(Given information)
- - - - - - -

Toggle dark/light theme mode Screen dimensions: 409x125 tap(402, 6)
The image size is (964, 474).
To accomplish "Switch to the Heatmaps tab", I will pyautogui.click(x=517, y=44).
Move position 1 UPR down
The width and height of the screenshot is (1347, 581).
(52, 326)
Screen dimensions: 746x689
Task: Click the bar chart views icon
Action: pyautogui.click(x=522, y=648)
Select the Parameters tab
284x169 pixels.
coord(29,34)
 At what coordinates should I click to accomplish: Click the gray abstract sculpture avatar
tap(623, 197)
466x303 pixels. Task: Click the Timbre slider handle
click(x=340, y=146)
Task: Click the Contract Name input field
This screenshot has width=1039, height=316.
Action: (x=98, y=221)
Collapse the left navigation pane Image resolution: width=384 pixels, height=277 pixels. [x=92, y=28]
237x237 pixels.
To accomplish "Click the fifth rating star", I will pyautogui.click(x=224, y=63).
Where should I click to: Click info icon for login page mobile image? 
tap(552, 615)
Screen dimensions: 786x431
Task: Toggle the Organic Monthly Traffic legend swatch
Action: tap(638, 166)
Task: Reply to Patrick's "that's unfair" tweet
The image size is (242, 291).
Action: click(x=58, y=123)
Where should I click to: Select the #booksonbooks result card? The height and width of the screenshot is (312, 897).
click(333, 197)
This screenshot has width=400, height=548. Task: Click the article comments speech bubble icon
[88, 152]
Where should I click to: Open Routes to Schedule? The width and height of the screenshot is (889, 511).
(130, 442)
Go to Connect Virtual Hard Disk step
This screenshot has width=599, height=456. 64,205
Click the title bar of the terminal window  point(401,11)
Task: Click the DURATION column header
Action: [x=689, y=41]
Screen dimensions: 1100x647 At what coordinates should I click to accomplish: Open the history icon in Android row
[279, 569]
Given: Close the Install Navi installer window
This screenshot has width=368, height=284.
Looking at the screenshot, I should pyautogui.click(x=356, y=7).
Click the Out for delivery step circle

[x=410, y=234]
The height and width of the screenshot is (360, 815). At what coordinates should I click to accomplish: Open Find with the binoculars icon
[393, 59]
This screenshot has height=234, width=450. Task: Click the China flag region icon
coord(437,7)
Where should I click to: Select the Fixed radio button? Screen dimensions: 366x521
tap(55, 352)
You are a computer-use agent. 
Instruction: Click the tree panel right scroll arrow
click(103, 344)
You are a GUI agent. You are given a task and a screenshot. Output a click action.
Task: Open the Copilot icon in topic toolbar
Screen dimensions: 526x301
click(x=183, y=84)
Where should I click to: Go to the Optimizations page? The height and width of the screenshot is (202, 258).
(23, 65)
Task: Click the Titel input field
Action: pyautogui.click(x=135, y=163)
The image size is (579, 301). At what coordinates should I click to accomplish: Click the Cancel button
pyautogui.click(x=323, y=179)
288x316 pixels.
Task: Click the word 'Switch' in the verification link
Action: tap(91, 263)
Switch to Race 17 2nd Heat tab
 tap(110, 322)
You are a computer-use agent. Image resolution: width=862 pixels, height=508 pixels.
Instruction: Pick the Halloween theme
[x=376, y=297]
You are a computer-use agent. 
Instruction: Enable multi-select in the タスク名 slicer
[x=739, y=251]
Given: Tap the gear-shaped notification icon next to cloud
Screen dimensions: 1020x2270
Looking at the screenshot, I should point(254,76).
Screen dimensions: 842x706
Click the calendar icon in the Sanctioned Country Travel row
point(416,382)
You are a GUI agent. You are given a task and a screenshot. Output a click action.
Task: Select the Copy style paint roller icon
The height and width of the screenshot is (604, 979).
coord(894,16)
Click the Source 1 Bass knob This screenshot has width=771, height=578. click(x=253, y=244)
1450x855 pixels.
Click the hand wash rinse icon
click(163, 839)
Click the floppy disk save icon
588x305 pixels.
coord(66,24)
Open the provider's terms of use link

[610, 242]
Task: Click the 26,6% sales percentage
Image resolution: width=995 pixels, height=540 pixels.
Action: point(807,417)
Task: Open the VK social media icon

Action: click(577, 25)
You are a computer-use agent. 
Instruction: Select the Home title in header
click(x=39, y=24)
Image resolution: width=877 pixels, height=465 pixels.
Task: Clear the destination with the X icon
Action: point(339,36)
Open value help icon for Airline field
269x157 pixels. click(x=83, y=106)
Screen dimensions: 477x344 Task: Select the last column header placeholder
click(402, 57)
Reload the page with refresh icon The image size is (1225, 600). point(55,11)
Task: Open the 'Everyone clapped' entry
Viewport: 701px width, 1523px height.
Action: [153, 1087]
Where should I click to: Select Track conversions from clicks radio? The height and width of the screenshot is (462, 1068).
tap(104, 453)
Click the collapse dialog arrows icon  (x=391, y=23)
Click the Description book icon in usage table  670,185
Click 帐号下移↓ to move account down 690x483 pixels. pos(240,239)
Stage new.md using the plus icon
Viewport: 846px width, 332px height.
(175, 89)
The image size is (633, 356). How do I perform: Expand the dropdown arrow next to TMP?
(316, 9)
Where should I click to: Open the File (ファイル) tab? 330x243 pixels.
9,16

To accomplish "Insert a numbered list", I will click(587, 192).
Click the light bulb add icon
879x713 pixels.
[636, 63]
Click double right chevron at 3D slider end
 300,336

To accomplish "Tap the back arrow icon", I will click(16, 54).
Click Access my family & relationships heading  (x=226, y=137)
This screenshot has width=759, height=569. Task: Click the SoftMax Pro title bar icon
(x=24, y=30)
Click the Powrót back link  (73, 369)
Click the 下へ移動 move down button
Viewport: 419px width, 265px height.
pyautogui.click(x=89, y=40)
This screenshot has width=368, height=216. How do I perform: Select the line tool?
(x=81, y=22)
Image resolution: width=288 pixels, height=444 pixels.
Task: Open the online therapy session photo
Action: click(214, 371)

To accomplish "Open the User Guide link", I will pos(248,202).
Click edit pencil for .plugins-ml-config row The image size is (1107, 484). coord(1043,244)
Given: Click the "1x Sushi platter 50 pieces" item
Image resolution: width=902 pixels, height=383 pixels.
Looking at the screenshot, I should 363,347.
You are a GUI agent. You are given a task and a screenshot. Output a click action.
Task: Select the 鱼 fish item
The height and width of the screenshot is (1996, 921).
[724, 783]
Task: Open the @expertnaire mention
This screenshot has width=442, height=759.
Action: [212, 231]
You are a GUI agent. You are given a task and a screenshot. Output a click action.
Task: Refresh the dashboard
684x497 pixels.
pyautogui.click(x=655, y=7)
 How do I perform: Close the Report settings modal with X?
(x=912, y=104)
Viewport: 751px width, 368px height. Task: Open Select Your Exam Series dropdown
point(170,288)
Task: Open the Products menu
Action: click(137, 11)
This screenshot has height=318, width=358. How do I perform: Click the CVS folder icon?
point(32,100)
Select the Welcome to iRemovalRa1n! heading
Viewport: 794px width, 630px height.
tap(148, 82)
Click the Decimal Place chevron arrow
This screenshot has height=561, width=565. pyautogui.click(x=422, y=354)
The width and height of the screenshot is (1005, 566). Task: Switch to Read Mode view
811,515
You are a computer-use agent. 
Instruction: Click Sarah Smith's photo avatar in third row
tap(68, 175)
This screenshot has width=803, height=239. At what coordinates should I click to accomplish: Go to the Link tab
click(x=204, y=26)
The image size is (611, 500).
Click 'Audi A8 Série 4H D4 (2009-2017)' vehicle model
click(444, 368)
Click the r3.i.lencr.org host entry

- - - - - - -

Once the line with "This screenshot has width=442, height=759." has been found in the records above, retype it and every line after it exactly, and include nothing else.

(Response for this exercise)
This screenshot has width=442, height=759.
Action: [212, 231]
You are a GUI agent. You are given a task and a screenshot. Output a click action.
Task: Refresh the dashboard
684x497 pixels.
pyautogui.click(x=655, y=7)
 How do I perform: Close the Report settings modal with X?
(x=912, y=104)
Viewport: 751px width, 368px height. Task: Open Select Your Exam Series dropdown
point(170,288)
Task: Open the Products menu
Action: click(137, 11)
This screenshot has height=318, width=358. How do I perform: Click the CVS folder icon?
point(32,100)
Select the Welcome to iRemovalRa1n! heading
Viewport: 794px width, 630px height.
tap(148, 82)
Click the Decimal Place chevron arrow
This screenshot has height=561, width=565. pyautogui.click(x=422, y=354)
The width and height of the screenshot is (1005, 566). Task: Switch to Read Mode view
811,515
You are a computer-use agent. 
Instruction: Click Sarah Smith's photo avatar in third row
tap(68, 175)
This screenshot has width=803, height=239. At what coordinates should I click to accomplish: Go to the Link tab
click(x=204, y=26)
The image size is (611, 500).
Click 'Audi A8 Série 4H D4 (2009-2017)' vehicle model
click(444, 368)
Click the r3.i.lencr.org host entry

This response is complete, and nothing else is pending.